Indonesia is to send 100 nurses to Taiwan at the start of next year to provide professional home care services, an Indonesian national daily newspaper reported yesterday.
The initiative was stipulated in a cooperation agreement signed on Thursday between the Indonesian National Agency for the Placement and Protection of Indonesian Migrant Workers and an undisclosed human resources agency based in Taiwan, Republika reported.
Under the agreement, 100 trained nurses from Indonesia will come to Taiwan to provide home care for patients in need of such attention, the paper said, citing Ricky Adriansjah, head of the agency’s Tangerang office.
The nurses must have at least a bachelor’s degree and three months of Mandarin-language training, Adriansjah said in the report, adding that it is the first time Indonesia is to send medical professionals to work in Taiwan.
Like most other foreign workers in Taiwan, the nurses will sign a three-year contract, he said.
Agency deputy head Agusdin Subiantoro was cited as saying that Indonesia aims to send high-quality workers to Taiwan.
The nurses are to serve in situations where professional home care is required, he said, adding that Indonesians who currently fill such positions have no professional training.
The reports did not specify how much the nurses will be paid, but cited Subiantoro as saying that Taiwan should increase their minimum wages by at least 10 percent to NT$19,000 per month.
This would help close the gap between the wages earned by domestic caregivers and by factory workers, Subiantoro said.
Indonesian domestic caregivers in Taiwan earn a minimum of NT$17,000 per month, while migrant factory workers receive a monthly salary of about NT$21,009, which is in line with the nation’s minimum monthly wage of NT$20,008.

========

- **TASK LIST**
**A)** Please rewrite the article on Indonesian nurses in Taiwan, starting with "The nurses must" and going on through "no professional training.", and change "three-year" to "two-year".
**B)** According to the article on Indonesian nurses in Taiwan, what is the minimum level of education the nurses must have?
The items after this article are separate material.

- **DATASET RECORDS**
========

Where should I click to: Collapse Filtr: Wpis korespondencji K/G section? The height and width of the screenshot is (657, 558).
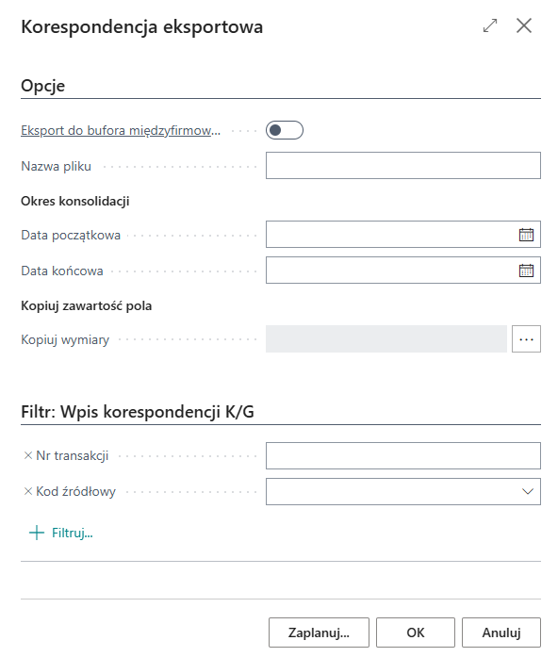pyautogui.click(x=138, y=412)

========

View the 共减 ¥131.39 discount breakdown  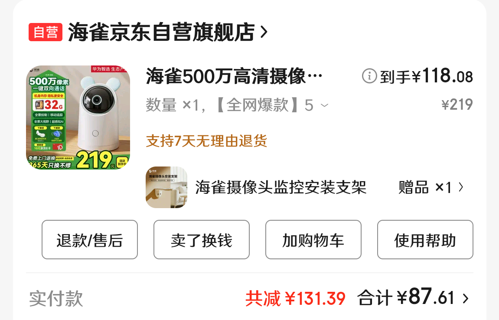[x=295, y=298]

========

- **WRITTEN RESPONSES**
**A)**
The nurses must have at least a bachelor’s degree and three months of Mandarin-language training, Adriansjah said in the report, adding that it is the first time Indonesia is to send medical professionals to work in Taiwan.
Like most other foreign workers in Taiwan, the nurses will sign a two-year contract, he said.
Agency deputy head Agusdin Subiantoro was cited as saying that Indonesia aims to send high-quality workers to Taiwan.
The nurses are to serve in situations where professional home care is required, he said, adding that Indonesians who currently fill such positions have no professional training.

**B)** At least a bachelor's degree.